Here we let $\mathcal{F}^*$ be the collection of all possible functions mapping $\mathcal{X}$ onto $\mathcal{Y}$. $f^*$ can be interpreted as the actual data generating mechanism. However, the no free lunch theorem tells us that in practice, with finite samples we cannot hope to search for the expected risk minimizer over $\mathcal{F}^*$. Thus we often consider a subset of $\mathcal{F}^*$, $\mathcal{F}$, to carry out searches on. By doing so, we risk that $f^*$ might not be an element of $\mathcal{F}$. This tradeoff can be mathematically expressed as

$I_P (\hat{f}_n) - \inf_{f \in \mathcal{F}^*}I_P( f ) = \underbrace{I_P (\hat{f}_n) - \inf_{f \in \mathcal{F}}I_P( f )}_{(a)} + \underbrace{\inf_{f \in \mathcal{F}}I_P( f ) - \inf_{f \in \mathcal{F}^*}I_P( f )}_{(b)}$ (2)

In the above decomposition, part $(b)$ does not depend on the data and is non-stochastic. It describes how far away our assumptions ($\mathcal{F}$) are from the truth ($\mathcal{F}^*$). $(b)$ will be strictly greater than 0 if we make assumptions that are too strong ($\mathcal{F}$ too small). On the other hand, failing to put enough restrictions on $\mathcal{F}$ will cause it to be not learnable, and part $(a)$ will not stochastically converge to 0. This is the well-known overfitting problem in statistics and machine learning literature.

== Example: Tikhonov regularization ==
A good example where learnable classes are used is the so-called Tikhonov regularization in reproducing kernel Hilbert space (RKHS). Specifically, let $\mathcal{F^*}$ be an RKHS, and $||\cdot||_2$ be the norm on $\mathcal{F^*}$ given by its inner product. It is shown in that $\mathcal{F} = \{f: ||f||_2 \leq \gamma \}$ is a learnable class for any finite, positive $\gamma$. The empirical minimization algorithm to the dual form of this problem is

$\arg\min_{f \in \mathcal{F}^*} \left\{ \sum_{i = 1}^n L( f(x_i), y_i) + \lambda ||f||_2 \right\}$

This was first introduced by Tikhonov to solve ill-posed problems. Many statistical learning algorithms can be expressed in such a form (for example, the well-known ridge regression).

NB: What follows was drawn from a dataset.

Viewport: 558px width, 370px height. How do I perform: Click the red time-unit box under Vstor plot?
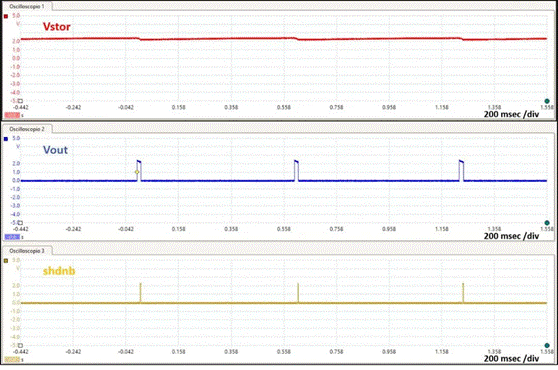tap(12, 115)
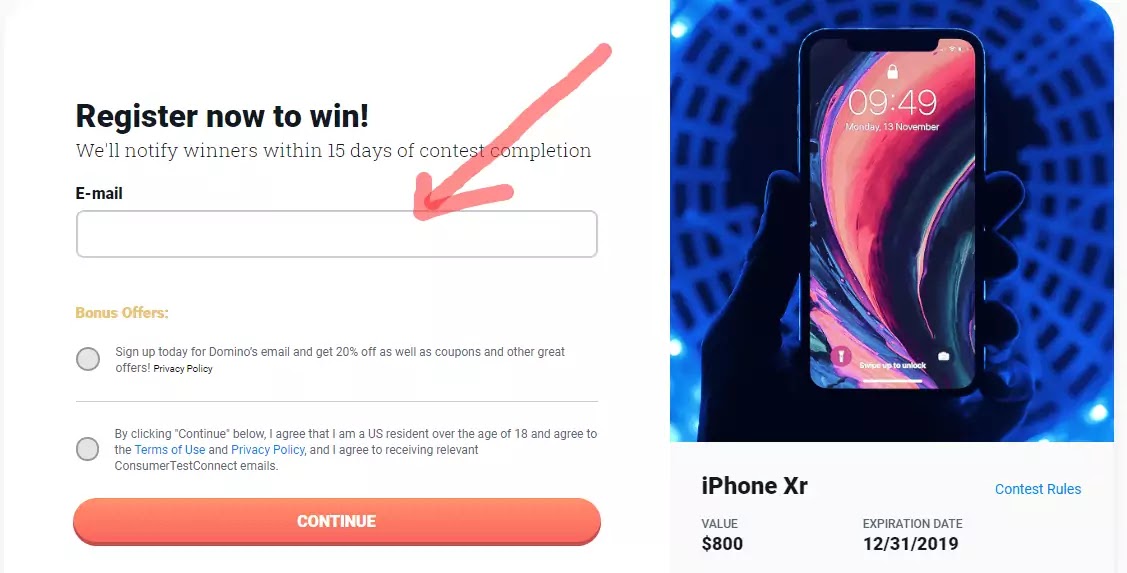
Task: Click the iPhone Xr prize photo
Action: click(x=891, y=221)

The tradeoff between $(a)$ and $(b)$ in ((2)) is geometrically more intuitive with Tikhonov regularization in RKHS. We can consider a sequence of $\{\mathcal{F}_\gamma\}$, which are essentially balls in $\mathcal{F^*}$ with centers at 0. As $\gamma$ gets larger, $\mathcal{F}_\gamma$ gets closer to the entire space, and $(b)$ is likely to become smaller. However we will also suffer smaller convergence rates in $(a)$. The way to choose an optimal $\gamma$ in finite sample settings is usually through cross-validation.

== Relationship to empirical process theory ==

Part $(a)$ in ((2)) is closely linked to empirical process theory in statistics, where the empirical risk $\{\sum_{i=1}^n L( y_i, f(x_i) ), f \in \mathcal{F}\}$ are known as empirical processes. In this field, the function class $\mathcal{F}$ that satisfies the stochastic convergence

$\sup_P \mathbb{E} \sup_{f \in \mathcal{F}} | \sum_{i=1}^n L( y_i, f(x_i) ) - I_P(f) | = 0$ (3)

are known as uniform Glivenko–Cantelli classes. It has been shown that under certain regularity conditions, learnable classes and uniformly Glivenko-Cantelli classes are equivalent. Interplay between $(a)$ and $(b)$ in statistics literature is often known as the bias-variance tradeoff.

However, note that in the authors gave an example of stochastic convex optimization for General Setting of Learning where learnability is not equivalent with uniform convergence.